• WHAT YOU ARE ASKED TO DO
Extend the article on workplace retaliation below, starting right after its final sentence.

• TEXT BLOCK
....

New York State Women Firefighters Weekend September 21-24, 2006, New York State Academy of Fire Science, Montour Falls, NY. Linda Willing will be presenting a workshop entitled “Command Presence.
12th Annual Conference of Fire Service Women, April 25-29, 2007 Oakland, CA. Go to www.wfsi.org for more information.

Reconsidering Retaliation
Title VII of the 1964 Civil Rights Act not only makes it illegal to discriminate against an employee on the basis of race, sex, ethnicity, color or religion, but also prohibits retaliation against an employee who complains that he or she has experienced discrimination. In 1980, the first guidelines for sexual harassment recognized that harassment based on protected class status is a form of discrimination, and thus illegal under Title VII. Therefore, retaliation against an employee who files a harassment complaint is illegal under federal law.
But what is retaliation, exactly? Clearly if an employee is fired for filing a complaint, such job action could be considered retaliation. But what if an employee is simply transferred? What if someone is unfairly disciplined following a harassment complaint, but that discipline is later withdrawn? Would these situations also be examples of actionable retaliation?
Consider the case of Sheila White, a forklift operator for Burlington Northern Railroad. When Ms. White complained to her supervisors about workplace harassment, she was transferred to a position as a track laborer, a job that provided the same pay and benefits, but was also considered by all in the workplace to be dirtier, more physically demanding, and overall a worse job than forklift operator. Ms. White was also suspended from work for 37 days after being accused of insubordination- she was later cleared of the charge and reinstated with back pay.

....

• MATERIAL
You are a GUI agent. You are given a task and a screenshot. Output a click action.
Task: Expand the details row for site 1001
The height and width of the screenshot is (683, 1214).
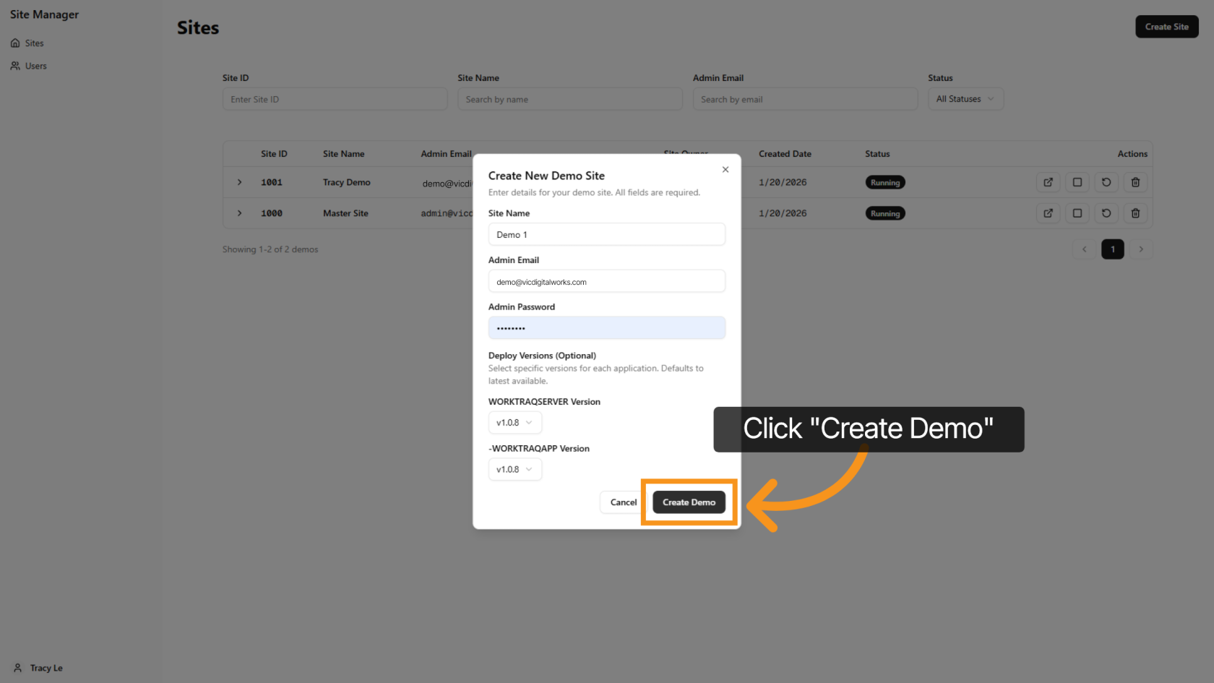(239, 182)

....

• RESULT
Did Ms. White experience actionable retaliation as a result of her harassment complaint? The lower courts have taken a wide range of views on what conditions must exist to prove retaliation. In this case, the U.S. Supreme Court weighed in on the matter. In a unanimous decision, the court ruled that Ms. White did experience retaliation and was entitled to compensation as a result. The court wrote, "a plaintiff must show that a reasonable employee would have found the challenged action materially adverse, which in this context means it well might have dissuaded a reasonable worker from making or supporting a charge of discrimination."
The court further held that "the anti-retaliation provision does not confine the actions and harms it forbids to those that are related to employment or occur at the workplace." For example, filing false criminal charges against a complaining employee outside the work environment could qualify as retaliatory behavior. Further, the court emphasized that "context matters." The actual impact of the action and not the action on its face must be considered when retaliation is considered. For example, changing a work schedule for one person might be merely inconvenient, but that same change might make life impossible for a single parent or someone caring for a sick relative.
The effect of this ruling is to clarify and expand the rights of workers who complain about retaliation as a result of filing workplace discrimination or harassment charges.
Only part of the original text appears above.